Verständnis prüfen:
1. Geben Sie aus dem Brief an den Finanzminister den Wortlaut zwischen „Maßnahmen zur Steuergerechtigkeit“ und „die transparente (veröffentlichte)“ einschließlich unverändert aus.
2. An welchem Tag wurde laut dem Brief an den Finanzminister der Antrag in der Sitzung des EU-Hauptausschusses angenommen?

Textauszug:
▼
Sehr geehrter Herr Finanzminister!

Ein wichtiges Instrument für mehr Steuergerechtigkeit wäre mehr Transparenz bei der länderspezifischen Berichterstattung, also wie viel und vor allem wo international tätige Konzerne tatsächlich Steuern zahlen. Wären diese Informationen öffentlich verfügbar, würde das helfen schädliche Steuervermeidungspraktiken von Konzernen zu verhindern.

Am 11. Dezember 2019 wurde aus diesem Grund in der Sitzung des EU-Hauptausschusses folgender Antrag auf Stellungnahme gem. Art. 23e Abs. 3 B-VG von SPÖ, FPÖ und Grünen angenommen:

„Die zuständigen Mitglieder der Bundesregierung werden aufgefordert, jegliche

Maßnahmen zur Steuergerechtigkeit auf europäischer Ebene zu forcieren und bei

der nächsten Abstimmung im Rat dem Dossier für die transparente (veröffentlichte)
▲
Erfasste Daten:
▼
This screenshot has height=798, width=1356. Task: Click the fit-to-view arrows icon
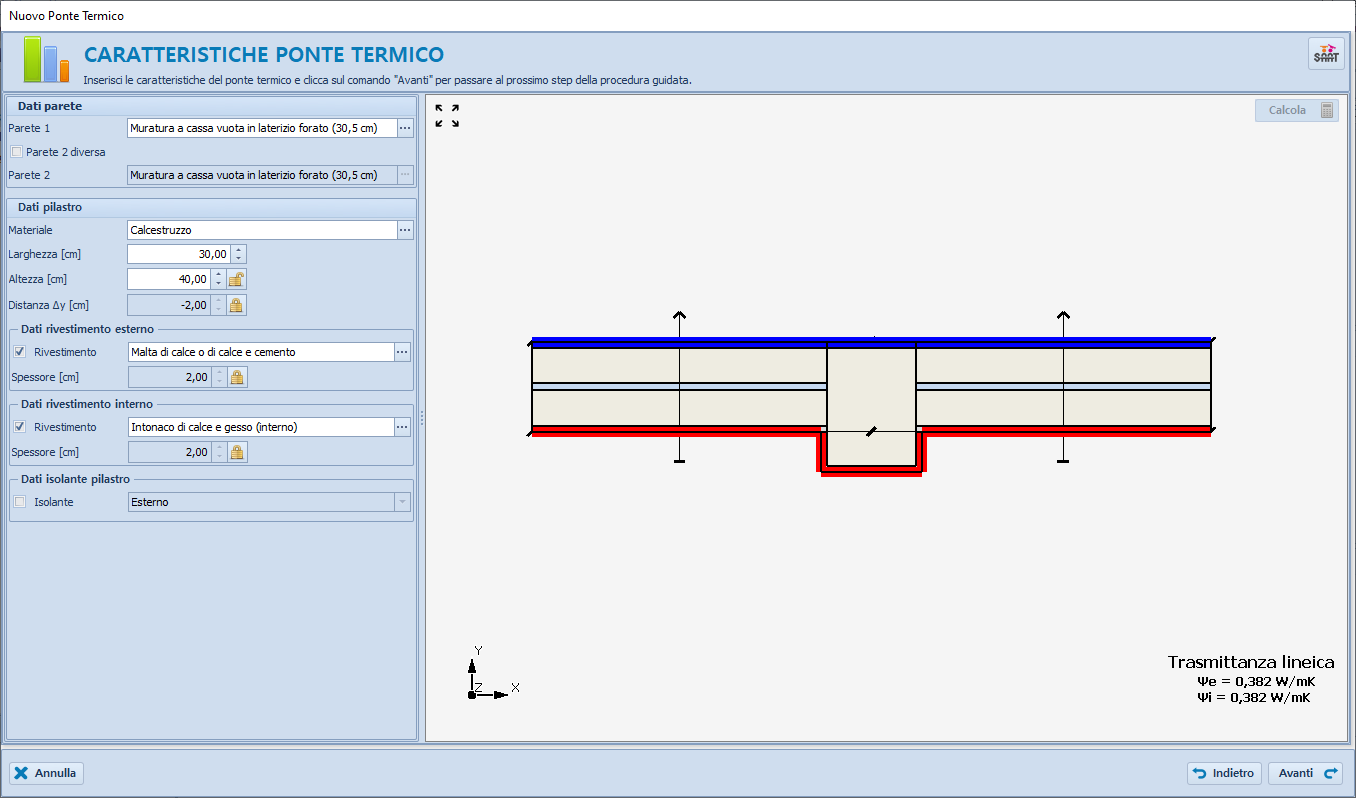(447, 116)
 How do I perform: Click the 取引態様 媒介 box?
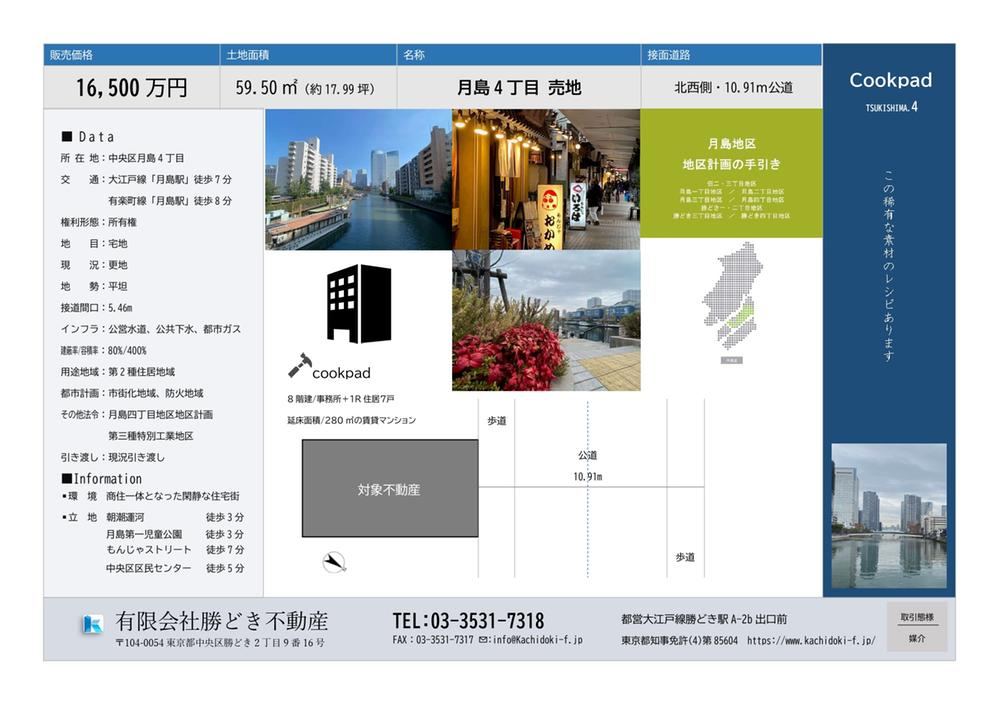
▲
Lösungen:
1.
Maßnahmen zur Steuergerechtigkeit auf europäischer Ebene zu forcieren und bei

der nächsten Abstimmung im Rat dem Dossier für die transparente (veröffentlichte)

2. Am 11. Dezember 2019.